また、金融資産の世代間移転を促進し、子育て世代を支援することを目的として、祖父母等から孫等に対して教育資金の一括贈与を行った場合について、贈与税を非課税とする制度が2013(平成25)年4月から実施されている(適用期限は2019(平成31)年3月31日まで)。2017(平成29)年度税制改正では、領収書等の提出方法について、書面に加えて電磁的記録によっても行うことができることが決定された。

2 結婚に対する取組支援

(地方公共団体、商工会議所等による結婚支援の充実に向けた国の支援)
全国的な機運の醸成

全国の地方公共団体担当者や地域で結婚支援の活動を行う商工会議所等の企業、学識経験者等の参加の下、結婚支援の更なる充実に向け、情報の共有や機運の醸成を図るため、「結婚応援のための全国フォーラム」をキックオフとして開催した(2016(平成28)年4月)。フォーラムでは、未婚化の社会的な背景についての基調講演や、先進的な地方公共団体・商工会議所の結婚支援の取組事例の紹介、有識者・実践者による効果的な結婚支援を行うためのパネルディスカッション等を行った。

また、本フォーラムをキックオフとして各地域で結婚応援の機運の醸成を図ることを目的に、各地方公共団体においても同様のフォーラムを開催し、2017(平成29)年3月末時点で、27件の結婚応援のためのフォーラムやイベント等が開催されている。(第2-1-12図)

第2-1-12図 「結婚応援のためのフォーラム」開催状況一覧

なお、各地域で開催された主な結婚応援のためのフォーラム・イベント等は以下のとおりである。

茨城県では、「いばらき出会いサポートセンター」が開設10周年を迎え、成婚組数も1,500組を超えたことを記念し、地域ぐるみの結婚支援の輪が広がるよう、全国に発信することを目的に「全国結婚応援フォーラムinいばらき」を開催した(2016年7月)。

香川県では、結婚を希望する独身男女に出会いの場を提供し、出会いから交際までの丁寧な個別支援を行うため「かがわ縁結び支援センター」を開設。
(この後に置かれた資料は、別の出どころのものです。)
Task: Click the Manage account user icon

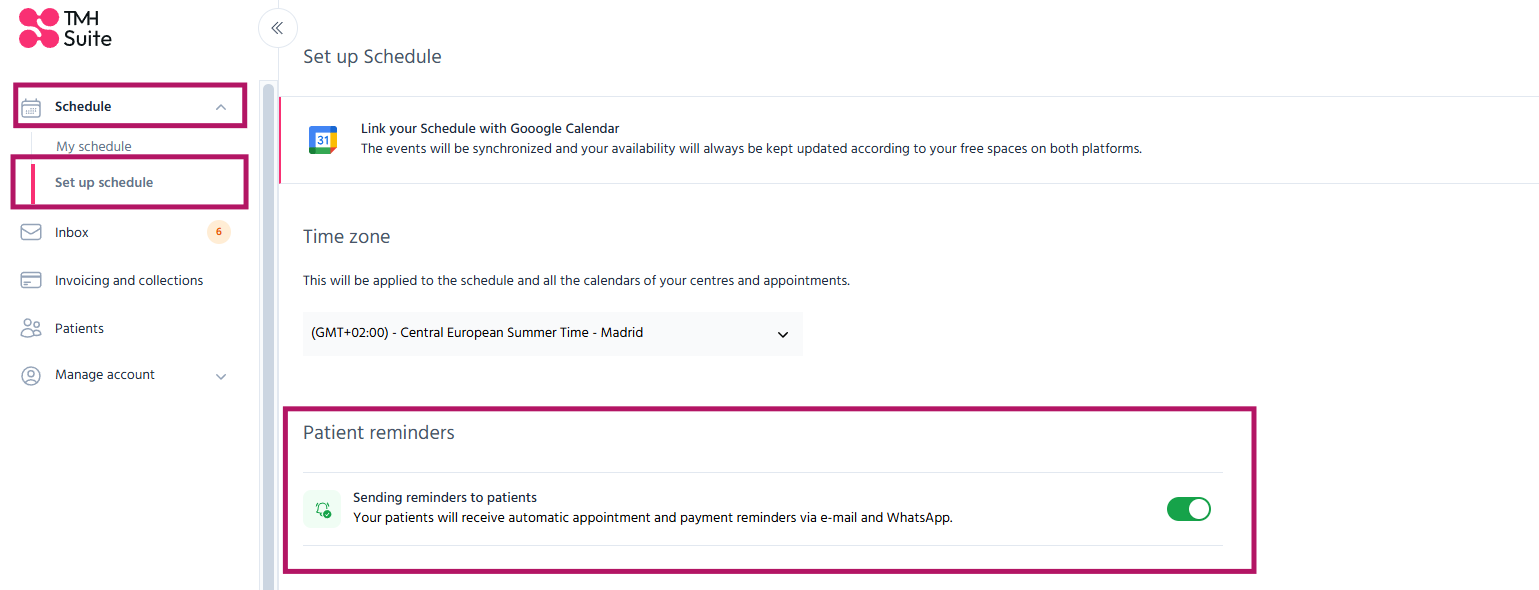Action: click(31, 375)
「同センターのオープン記念」と「縁結びおせっかいさん認定」を行うため、「かがわ縁結び支援センターオープン記念キャンペーン」を開催した(2016年10月)。

福岡県では、経済界(九州経済連合会、九州経済同友会等)の協力のもと、全国に先駆けて、企業・団体による結婚を希望する独身男女の願いが叶うよう、必要な環境整備や支援内容を自ら宣言する「結婚応援宣言大会」を開催した(2016年12月)。

東京都では、誰もが生き生きと活躍できる「ダイバーシティ」の実現に向けて、結婚を希望する方々に様々な情報を提供し、結婚と向き合う機会、考えるきっかけづくりを行うとともに、結婚を応援するムーブメントをつくっていくため、結婚応援イベント「TOKYO縁結日2017」を開催した(2017年3月)。
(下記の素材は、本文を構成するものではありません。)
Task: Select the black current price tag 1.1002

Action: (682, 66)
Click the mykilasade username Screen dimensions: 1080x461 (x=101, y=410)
茨城県主催「全国結婚応援フォーラムinいばらき」の写真
地域少子化対策重点推進交付金の活用

地域少子化対策重点推進交付金では、結婚支援センター等におけるマッチングシステムの構築・高度化や、結婚応援のためのフォーラムの開催など、地方公共団体が行う結婚支援について先駆的な取組や、優良事例の横展開を支援した。
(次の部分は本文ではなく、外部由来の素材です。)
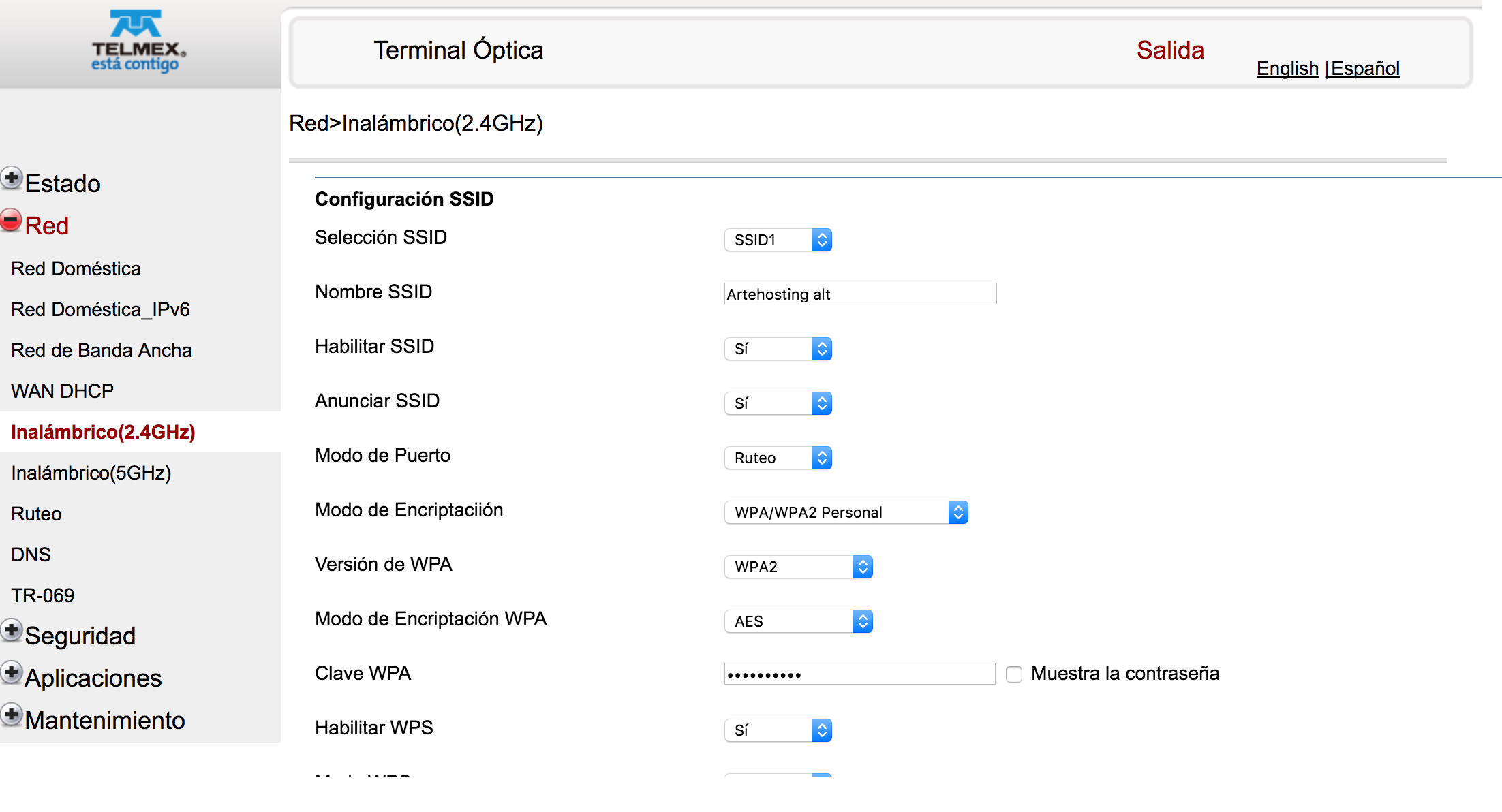Click the Salida logout link
The width and height of the screenshot is (1502, 812).
point(1170,50)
さらに、2016(平成28)年度第2次補正予算で措置された同交付金では、「ニッポン一億総活躍プラン」(2016年6月2日閣議決定)の推進のため、地域における総合的な結婚支援や、自治体間連携を伴う結婚に対する取組を支援している。また、ワーク・ライフ・バランス等の推進に資する多様な交流の機会の提供など、地方公共団体と連携した企業・団体・学校等の自主的な参加による取組等を支援している。

結婚新生活支援事業費補助金の活用

2015(平成27)年度補正予算で措置された結婚新生活支援事業費補助金では、一定の所得以下の新婚世帯に対し、結婚に伴う新生活のスタートアップに係るコスト(新居の家賃、引越費用等)を支援する地方公共団体を支援した。(第2-1-13図)

第2-1-13図 結婚新生活支援事業費補助金

2016(平成28)年度補正予算においても措置され、2017(平成29)年度予算においては、地域少子化対策重点推進交付金のメニューとして措置されている。また、対象世帯の所得要件の緩和及び補助上限額の引き上げを行っている。